Items from a data source:
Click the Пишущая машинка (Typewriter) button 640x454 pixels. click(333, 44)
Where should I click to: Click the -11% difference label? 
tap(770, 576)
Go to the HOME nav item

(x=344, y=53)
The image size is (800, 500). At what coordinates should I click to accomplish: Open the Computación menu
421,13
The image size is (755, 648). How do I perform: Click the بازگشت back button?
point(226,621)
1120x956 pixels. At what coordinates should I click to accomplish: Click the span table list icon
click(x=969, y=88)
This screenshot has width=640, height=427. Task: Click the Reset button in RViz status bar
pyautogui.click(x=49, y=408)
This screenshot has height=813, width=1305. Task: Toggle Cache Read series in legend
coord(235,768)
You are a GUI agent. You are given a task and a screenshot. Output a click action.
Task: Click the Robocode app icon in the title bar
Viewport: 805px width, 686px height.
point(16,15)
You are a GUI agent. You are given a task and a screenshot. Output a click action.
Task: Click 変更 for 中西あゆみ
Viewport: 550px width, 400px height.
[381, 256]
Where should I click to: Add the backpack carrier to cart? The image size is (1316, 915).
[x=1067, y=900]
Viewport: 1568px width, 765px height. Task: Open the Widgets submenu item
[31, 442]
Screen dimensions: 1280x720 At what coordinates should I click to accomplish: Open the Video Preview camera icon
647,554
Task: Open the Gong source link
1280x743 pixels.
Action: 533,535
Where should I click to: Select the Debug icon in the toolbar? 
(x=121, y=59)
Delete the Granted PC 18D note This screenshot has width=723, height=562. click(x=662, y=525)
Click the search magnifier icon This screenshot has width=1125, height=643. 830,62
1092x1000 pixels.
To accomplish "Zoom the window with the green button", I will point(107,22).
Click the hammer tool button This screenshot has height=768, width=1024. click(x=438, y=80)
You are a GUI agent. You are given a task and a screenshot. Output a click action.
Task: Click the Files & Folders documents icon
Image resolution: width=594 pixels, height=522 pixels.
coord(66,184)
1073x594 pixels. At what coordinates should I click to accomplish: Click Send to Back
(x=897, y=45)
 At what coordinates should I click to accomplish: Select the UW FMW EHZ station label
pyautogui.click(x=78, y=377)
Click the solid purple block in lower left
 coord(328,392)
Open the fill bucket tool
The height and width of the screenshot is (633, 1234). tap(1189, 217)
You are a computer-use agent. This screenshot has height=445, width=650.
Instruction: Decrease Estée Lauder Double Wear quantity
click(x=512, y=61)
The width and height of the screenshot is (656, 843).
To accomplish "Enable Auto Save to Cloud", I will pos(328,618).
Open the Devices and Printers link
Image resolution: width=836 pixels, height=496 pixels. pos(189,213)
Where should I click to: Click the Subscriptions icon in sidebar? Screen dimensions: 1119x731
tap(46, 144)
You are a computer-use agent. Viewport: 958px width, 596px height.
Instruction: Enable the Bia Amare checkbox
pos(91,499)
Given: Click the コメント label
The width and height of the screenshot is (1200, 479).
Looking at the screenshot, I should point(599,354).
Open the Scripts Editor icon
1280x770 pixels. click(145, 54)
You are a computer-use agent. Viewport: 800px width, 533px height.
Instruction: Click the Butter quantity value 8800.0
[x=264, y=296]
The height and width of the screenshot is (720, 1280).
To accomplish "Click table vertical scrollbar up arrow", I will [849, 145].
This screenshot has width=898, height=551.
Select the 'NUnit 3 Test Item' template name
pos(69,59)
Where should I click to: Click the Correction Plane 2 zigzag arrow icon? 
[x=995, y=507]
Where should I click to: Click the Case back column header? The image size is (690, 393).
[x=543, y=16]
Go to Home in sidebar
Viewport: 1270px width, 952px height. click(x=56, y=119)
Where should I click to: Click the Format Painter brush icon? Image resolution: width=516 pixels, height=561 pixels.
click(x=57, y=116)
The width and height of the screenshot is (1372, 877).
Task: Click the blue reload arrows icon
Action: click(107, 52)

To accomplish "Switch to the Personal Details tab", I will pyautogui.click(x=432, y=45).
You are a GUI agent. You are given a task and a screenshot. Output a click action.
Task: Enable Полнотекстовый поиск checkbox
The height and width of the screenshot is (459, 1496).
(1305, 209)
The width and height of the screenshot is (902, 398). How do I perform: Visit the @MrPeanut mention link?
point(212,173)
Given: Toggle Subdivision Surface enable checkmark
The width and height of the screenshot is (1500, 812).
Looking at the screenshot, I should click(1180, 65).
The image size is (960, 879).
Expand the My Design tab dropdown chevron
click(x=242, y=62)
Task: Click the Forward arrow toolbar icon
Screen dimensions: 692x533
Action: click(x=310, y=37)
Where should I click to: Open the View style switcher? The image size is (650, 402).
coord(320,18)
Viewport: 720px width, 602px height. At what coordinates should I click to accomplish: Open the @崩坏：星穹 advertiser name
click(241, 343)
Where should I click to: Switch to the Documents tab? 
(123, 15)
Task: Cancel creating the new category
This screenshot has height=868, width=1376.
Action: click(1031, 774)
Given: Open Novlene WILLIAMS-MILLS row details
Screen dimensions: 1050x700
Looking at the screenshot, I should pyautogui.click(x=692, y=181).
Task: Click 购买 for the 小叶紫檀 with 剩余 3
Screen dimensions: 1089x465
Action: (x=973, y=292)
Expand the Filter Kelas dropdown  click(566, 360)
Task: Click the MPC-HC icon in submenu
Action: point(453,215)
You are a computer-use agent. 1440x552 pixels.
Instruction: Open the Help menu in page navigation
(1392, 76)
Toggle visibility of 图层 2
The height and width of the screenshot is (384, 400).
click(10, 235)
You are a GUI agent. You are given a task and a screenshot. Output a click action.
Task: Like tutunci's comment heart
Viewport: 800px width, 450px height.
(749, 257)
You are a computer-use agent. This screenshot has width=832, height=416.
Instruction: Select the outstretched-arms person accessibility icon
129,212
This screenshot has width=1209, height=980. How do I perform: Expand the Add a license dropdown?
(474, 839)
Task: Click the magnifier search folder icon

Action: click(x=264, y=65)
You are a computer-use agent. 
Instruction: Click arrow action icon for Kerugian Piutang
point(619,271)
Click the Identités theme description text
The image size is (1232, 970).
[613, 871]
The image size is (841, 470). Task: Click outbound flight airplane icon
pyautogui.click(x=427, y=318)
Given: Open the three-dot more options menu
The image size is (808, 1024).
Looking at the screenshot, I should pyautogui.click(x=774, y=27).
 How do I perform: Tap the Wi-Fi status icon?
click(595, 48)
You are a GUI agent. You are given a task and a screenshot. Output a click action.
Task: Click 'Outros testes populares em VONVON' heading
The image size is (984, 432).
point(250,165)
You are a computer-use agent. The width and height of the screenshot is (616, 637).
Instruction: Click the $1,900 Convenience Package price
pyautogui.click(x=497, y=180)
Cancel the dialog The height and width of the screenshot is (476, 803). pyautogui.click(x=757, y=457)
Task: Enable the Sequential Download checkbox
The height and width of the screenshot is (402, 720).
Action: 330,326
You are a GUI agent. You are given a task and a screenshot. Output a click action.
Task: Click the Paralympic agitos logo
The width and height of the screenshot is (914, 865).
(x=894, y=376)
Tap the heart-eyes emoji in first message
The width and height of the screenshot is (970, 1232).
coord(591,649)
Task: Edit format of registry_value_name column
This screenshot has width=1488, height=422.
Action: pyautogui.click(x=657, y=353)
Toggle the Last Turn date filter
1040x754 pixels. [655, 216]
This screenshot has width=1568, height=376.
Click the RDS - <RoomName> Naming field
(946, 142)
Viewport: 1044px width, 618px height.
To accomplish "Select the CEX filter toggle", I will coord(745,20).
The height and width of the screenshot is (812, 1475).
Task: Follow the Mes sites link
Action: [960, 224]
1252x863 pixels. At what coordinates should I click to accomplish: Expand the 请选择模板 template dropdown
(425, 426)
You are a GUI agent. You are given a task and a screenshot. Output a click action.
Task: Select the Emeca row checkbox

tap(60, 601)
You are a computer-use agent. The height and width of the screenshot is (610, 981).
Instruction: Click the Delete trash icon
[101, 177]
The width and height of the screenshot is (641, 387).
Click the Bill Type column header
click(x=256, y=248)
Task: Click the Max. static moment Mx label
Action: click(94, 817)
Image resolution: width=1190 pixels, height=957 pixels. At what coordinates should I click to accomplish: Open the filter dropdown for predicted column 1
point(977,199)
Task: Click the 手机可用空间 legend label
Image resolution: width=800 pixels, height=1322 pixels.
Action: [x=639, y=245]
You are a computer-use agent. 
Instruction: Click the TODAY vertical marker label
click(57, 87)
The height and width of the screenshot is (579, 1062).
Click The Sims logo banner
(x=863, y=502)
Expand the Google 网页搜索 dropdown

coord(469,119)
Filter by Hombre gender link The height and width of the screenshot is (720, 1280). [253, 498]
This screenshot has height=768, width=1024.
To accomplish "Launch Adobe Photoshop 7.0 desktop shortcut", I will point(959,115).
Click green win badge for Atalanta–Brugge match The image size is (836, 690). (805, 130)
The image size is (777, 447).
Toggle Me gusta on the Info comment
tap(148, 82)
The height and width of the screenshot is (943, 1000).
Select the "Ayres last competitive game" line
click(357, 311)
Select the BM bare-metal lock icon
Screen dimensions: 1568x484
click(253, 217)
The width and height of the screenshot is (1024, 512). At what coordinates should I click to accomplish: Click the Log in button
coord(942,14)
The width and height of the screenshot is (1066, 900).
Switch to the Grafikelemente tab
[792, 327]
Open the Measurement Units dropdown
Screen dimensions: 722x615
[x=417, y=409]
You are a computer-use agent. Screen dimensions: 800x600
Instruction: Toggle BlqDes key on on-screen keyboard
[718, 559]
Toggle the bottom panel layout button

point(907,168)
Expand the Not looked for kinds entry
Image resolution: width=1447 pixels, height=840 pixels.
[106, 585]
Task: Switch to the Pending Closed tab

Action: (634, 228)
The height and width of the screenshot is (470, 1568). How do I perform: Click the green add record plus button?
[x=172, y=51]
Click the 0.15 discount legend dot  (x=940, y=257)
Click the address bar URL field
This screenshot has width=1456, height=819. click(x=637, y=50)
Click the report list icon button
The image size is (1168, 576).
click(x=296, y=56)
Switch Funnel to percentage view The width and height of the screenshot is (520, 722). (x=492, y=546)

→ Task: What are the lines above, starting at the one with "Given: Open Novlene" and ending at the one with "Task: Like tutunci's comment heart"? Give them again exactly, and only them.

→ Answer to the problem:
Given: Open Novlene WILLIAMS-MILLS row details
Screen dimensions: 1050x700
Looking at the screenshot, I should pyautogui.click(x=692, y=181).
Task: Click 购买 for the 小叶紫檀 with 剩余 3
Screen dimensions: 1089x465
Action: (x=973, y=292)
Expand the Filter Kelas dropdown  click(566, 360)
Task: Click the MPC-HC icon in submenu
Action: point(453,215)
You are a computer-use agent. 1440x552 pixels.
Instruction: Open the Help menu in page navigation
(1392, 76)
Toggle visibility of 图层 2
The height and width of the screenshot is (384, 400).
click(10, 235)
You are a GUI agent. You are given a task and a screenshot. Output a click action.
Task: Like tutunci's comment heart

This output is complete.